Law playing catch-up
FACT’s Judd would like to see misinformation propagators’ accounts shut down. Anti-vaccine group Voices for Freedom’s Facebook page was removed last year for spreading false information. The group made another in March but it was swiftly shut down again, though they can still post on Instagram, Twitter and TikTok.
“If people who are spreading misinformation are prevented from using mainstream platforms like Facebook, they may go elsewhere,” Judd says. “But the good thing about that is that they may be harder to find, which means they have to work harder to get a platform for their ideas. So even there that can have a real effect.”
Globally, the law is catching up with some of the worst misinformation spreaders. Prominent US conspiracy theorist Alex Jones is currently dealing with multiple lawsuits after losing defamation cases over his claims the Sandy Hook school shooting was faked. Jones failed to show up to recent deposition hearings and will be fined $25,000 to $50,000 per weekday until he appears.
We could see court action here too. In February NZ-based outlet Counterspin Media promoted a so-called ‘documentary’ that questions whether the murder of 51 people during the Christchurch terror attack was staged.
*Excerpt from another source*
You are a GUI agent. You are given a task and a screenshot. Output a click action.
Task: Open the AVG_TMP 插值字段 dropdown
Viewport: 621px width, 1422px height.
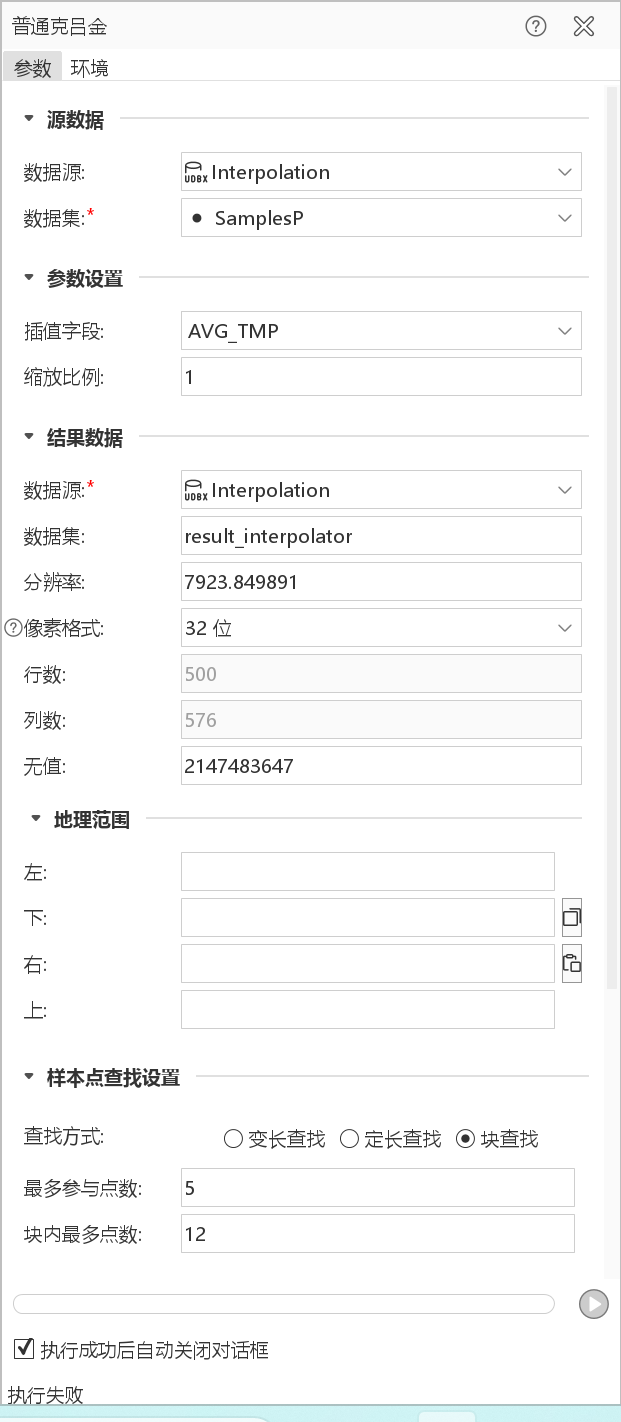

The documentary has been classed as objectionable and could see those sharing it imprisoned for up to 14 years.
Shanks says dealing with misinformation is a “delicate balance”.
“We can’t be cutting across people’s freedoms or reducing human rights, but the bottom line is it’s really clear some people are propagating extremist ideas and ultimately terrorist ideas.
“This problem gets worse if we don’t do something to address it. It’s a big problem, but it’s something we must tackle.”